Jimmy Tajik, il sitar umano

Jimmy Tajik

I pastori di buoi latini, nel caso in cui fossero dediti all’arte, erano soliti comporre soavi canti sull’esempio di Teocrito, l’inventore greco della poesia bucolica. Da questa sentita celebrazione dell’idillio di campagna, della natura e di tutte le sue meraviglie, tra cui l’amore, nacque la tradizione letteraria cui appartengono i versi immortali di Calpurnio Siculo, Nemesanio e soprattutto quelli del sommo Virgilio, famoso accompagnatore delle anime sperdute, in modo particolare tra le ardenti fiamme dell’Inferno dantesco. In altri luoghi ed epoche, dalle inclinazioni meno contemplative, in cui forzate restrizioni culturali avevano interrotto il contatto l’antichità, la musica del sublime ha sempre e comunque trovato un suo abile messaggero, in grado di esprimerla e rilanciarla verso il futuro. Anche a costo di andarla a prenderla da un sub-continente lontano. Forse nessuno, tra questi preziosi individui, ha una storia più travagliata di questo fenomenale interprete, in grado di guadagnarsi una fama internazionale a partire da un singolo video, casualmente rubato qualche anno fa da un suo collega magazziniere.
Jimmy era il ragazzo di origini tagike che, durante gli anni dell’Unione Sovietica, teneva d’occhio le 1.700 pecore di un ricco affarista Uzbeko.

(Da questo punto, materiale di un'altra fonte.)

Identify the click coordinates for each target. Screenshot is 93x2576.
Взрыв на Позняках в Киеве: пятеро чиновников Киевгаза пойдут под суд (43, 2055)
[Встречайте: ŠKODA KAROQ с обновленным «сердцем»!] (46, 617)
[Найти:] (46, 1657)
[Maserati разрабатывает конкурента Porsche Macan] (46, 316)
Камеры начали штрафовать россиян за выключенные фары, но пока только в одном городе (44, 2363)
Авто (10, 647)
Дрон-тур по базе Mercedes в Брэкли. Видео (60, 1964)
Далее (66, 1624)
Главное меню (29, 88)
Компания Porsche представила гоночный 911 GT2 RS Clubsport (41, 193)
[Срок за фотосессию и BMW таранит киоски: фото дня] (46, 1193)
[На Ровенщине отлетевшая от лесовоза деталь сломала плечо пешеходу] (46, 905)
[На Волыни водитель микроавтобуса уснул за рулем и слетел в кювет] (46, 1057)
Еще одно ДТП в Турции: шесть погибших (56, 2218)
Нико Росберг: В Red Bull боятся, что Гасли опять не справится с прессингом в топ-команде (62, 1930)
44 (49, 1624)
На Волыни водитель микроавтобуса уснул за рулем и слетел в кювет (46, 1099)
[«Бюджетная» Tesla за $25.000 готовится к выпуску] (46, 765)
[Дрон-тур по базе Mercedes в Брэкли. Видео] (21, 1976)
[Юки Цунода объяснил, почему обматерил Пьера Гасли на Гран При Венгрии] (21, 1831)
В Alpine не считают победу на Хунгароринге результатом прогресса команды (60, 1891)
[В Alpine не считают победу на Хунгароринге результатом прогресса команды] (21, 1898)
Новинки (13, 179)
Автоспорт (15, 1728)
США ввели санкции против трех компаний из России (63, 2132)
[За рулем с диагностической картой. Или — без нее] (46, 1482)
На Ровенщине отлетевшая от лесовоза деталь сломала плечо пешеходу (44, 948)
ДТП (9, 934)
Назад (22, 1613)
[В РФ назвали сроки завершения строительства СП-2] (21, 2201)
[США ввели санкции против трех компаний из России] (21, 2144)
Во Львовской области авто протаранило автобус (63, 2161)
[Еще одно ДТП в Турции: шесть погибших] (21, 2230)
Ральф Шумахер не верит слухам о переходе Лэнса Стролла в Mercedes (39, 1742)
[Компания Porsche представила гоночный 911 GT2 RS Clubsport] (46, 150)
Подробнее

Alla fine di ogni mese, come unico pagamento, riceveva un agnello. Per passare il tempo, cantava. In quegli anni, racconta lui, c’era una stringente censura su quali argomenti fossero adatti al grande pubblico e sui film che potessero giungere nelle sale. Naturalmente, tutto ciò che proveniva dall’Occidente non era particolarmente ben visto, specie se di matrice statunitense, lasciando un grande vuoto che poteva essere colmato soltanto in un modo: l’infinita ed eterna fecondità di Bollywood. La musica è una parte fondamentale di ogni buon film, qualunque sia la nazione di provenienza, e questo fatto appare più che mai evidente guardando i fantastici allestimenti del tipico film indiano. Ispirate commistioni fra i canti tradizionali di più lingue (hindi, urdu, persiano, bhojpuri, braj, rajasthani e punjabi) con le metodologie dei musical di Broadway e altre forme teatrali moderne, le canzoni di questo gotha cinematografico hanno un fascino che trascende le nazioni e riesce a coinvolgere gli abitanti di ogni parte del mondo, soprattutto i giovani pastori in cerca di un modo per mettere a frutto il tempo. Che poi, crescendo….

Jimmy Tajik 2

Secondo quanto riportato in un articolo del New York Times, fu nei primi mesi del 2009 che Jimmy Tajik fece il suo ingresso nella grande città russa di Kolomna, nei pressi di Mosca. Qui, lavorando alla costruzione di un centro commerciale, doveva accontentarsi di un salario equivalente a circa 350 euro al mese. Nelle ore di svago, però, aveva ancora una sua personale ricchezza: l’approfondita conoscenza di mille e più canzoni. Perché ogni volta che lui vedeva un film indiano, aveva la singolare abilità di apprendere per filo e per segno ogni parte cantata, nonostante l’astrusità delle lingue utilizzate, a lui spesso sconosciute. E non solo: come sua predisposizione, aveva anche una notevole abilità esecutiva. Completata l’opera edilizia in cui era coinvolto, iniziando a lavorare dentro quello stesso edificio che aveva aiutato a costruire, era solito intrattenere i suoi colleghi con delle spontanee esibizioni: la voce che oscilla tra il naturale e il falsetto, per riprodurre i ruoli femminili; percussioni su oggetti di recupero selezionati sul momento e un’estensione armonica sufficiente a rendere le sezioni strumentali (compresa quella fondamentale del sitar, strumento a corde indiano) ricreando su due piedi l’atmosfera entusiastica, e un po’ naif, del suo divertimento preferito.
Appena 15-20 anni fa, prima della grande diffusione dei cellulari con fotocamera e del web, un simile talento sarebbe andato sprecato. Grazie alle moderne tecnologie, invece, Jimmy venne postato su YouTube da un collega, diventando subito famoso. Negli ultimi anni, portato in tournée per i paesi dell’Europa dell’est, si è guadagnato un fedele seguito, sufficiente per potersi mantenere al di fuori dalle logiche dell’immigrazione, che fino ad allora l’avevano relegato a mansioni non particolarmente soddisfacenti o remunerative.
La sua storia potrebbe diventare un film, anche visto l’epilogo positivo e i molti meriti che si aggiungono alla musica di un popolo qualora reinterpretata, persino scherzosamente, da uno straniero.